Bull Shark

The bull shark is seen as one of the most dangerous predators in the ocean, and counted as one of the four species that are most likely to attack humans. Commonly found in the tropics and around the warmest regions of the world, bull sharks are quite prevalent, and unlike most sharks, they will venture in freshwater regions as well. known among scientists as Carcharhinus leucas, bull sharks have received this name because of their aggressive nature, short, blunt snout and tendency to head-butt their prey before moving in for the kill.

Bull sharks are medium-sized sharks, and even though they don’t compare in size to whale sharks or great whites, they are still quite capable hunters. Some of their most strikingly unique traits include their long pectoral fins that help them remain extremely nimble in the water, as well as their characteristic stout, thick bodies.

Through close observations, scientists have concluded that members of the species are extremely fast and agile predators, and they tend to eat basically anything they find in their path. Bull sharks can weigh up to more than 130 kg, and some of the largest specimens seen were reported to have a length of more than 3.5 meters.

So where is it most likely that you can find a bull shark?

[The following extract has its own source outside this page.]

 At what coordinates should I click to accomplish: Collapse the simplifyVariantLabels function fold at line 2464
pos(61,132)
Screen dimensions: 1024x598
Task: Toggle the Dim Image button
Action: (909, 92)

The answer is basically anywhere along coastlines and even in freshwater areas. Bull sharks are known to be capable of swimming upriver, and together with their cousin, the tiger shark, they are among the most prevalent large species of sharks found in tropical regions. You can usually spot them near the coasts of western Africa and Brazil, as well as parts of the waters of Mexico, southwest India, Australia, Oceania and the Caribbean. Hi-tech tracking methods have also brought forth reports of bull sharks that have traveled more than 4,000 km up the Amazon river, and other freshwater locations were also found to have been invaded by this extremely aggressive species of shark.

Bull sharks – or Zambezi Sharks, as they call them in most parts of Africa – mainly eat small sharks and bony fish, but like some of its counterpart species, it is known to feed on almost any type of food it can find in the ocean or in the rivers it is usually seen to explore. A solitary hunter, the shark can feed on dolphins and stingrays, and its teeth are also sharp enough to chew up sea turtles or crustaceans. Bull sharks are opportunistic feeders, and they often feed in short bursts, while even being able to slow their digestion and body

This species of shark can easily travel between freshwater and salt water regions, and is considered an euryhaline fish (able to adapt to salt water featuring wide ranges of salinity). Although its freshwater tolerance places it among the most uncommon species of sharks in existence, the bull shark is still most often found near coastlines; its reputation as one of the most aggressive predators in the ocean remains intact, even if its abilities and strength are less impressive when compared to species such as the great white and the tiger shark.